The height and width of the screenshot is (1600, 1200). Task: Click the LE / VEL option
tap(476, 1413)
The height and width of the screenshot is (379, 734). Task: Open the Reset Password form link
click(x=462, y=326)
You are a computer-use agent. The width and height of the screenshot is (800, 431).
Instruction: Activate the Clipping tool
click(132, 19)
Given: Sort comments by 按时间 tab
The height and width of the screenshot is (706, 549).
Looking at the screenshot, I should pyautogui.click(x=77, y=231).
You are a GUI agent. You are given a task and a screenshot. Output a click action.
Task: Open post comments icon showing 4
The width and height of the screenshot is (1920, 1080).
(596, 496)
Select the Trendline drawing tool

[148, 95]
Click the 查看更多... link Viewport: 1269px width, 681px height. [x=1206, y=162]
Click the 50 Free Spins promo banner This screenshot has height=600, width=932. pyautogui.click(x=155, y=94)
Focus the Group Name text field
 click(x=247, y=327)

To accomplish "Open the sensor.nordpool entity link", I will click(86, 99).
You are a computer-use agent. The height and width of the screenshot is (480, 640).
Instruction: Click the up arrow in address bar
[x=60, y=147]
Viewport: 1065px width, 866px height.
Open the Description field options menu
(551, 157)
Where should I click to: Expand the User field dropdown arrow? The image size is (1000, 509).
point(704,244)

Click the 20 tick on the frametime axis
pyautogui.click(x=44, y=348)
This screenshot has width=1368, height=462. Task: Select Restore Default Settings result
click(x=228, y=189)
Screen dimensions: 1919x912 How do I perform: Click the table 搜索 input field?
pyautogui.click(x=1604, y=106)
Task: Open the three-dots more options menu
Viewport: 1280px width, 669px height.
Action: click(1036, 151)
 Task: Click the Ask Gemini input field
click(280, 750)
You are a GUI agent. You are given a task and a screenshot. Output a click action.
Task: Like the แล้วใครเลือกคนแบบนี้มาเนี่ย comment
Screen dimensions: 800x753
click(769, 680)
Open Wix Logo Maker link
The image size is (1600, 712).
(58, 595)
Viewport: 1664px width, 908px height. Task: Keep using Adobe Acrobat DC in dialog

+ + + +

* _PROBLEM DETAILS_
Edit the data from the line containing "Viewport: 1065px width, 866px height." through the end of the data, replacing "options menu" with "settings menu" and leaving everything else unchanged. Return only those lines.

* _RESPONSE TO THE EXERCISE_
Viewport: 1065px width, 866px height.
Open the Description field settings menu
(551, 157)
Where should I click to: Expand the User field dropdown arrow? The image size is (1000, 509).
point(704,244)

Click the 20 tick on the frametime axis
pyautogui.click(x=44, y=348)
This screenshot has width=1368, height=462. Task: Select Restore Default Settings result
click(x=228, y=189)
Screen dimensions: 1919x912 How do I perform: Click the table 搜索 input field?
pyautogui.click(x=1604, y=106)
Task: Open the three-dots more settings menu
Viewport: 1280px width, 669px height.
Action: click(1036, 151)
 Task: Click the Ask Gemini input field
click(280, 750)
You are a GUI agent. You are given a task and a screenshot. Output a click action.
Task: Like the แล้วใครเลือกคนแบบนี้มาเนี่ย comment
Screen dimensions: 800x753
click(769, 680)
Open Wix Logo Maker link
The image size is (1600, 712).
(58, 595)
Viewport: 1664px width, 908px height. Task: Keep using Adobe Acrobat DC in dialog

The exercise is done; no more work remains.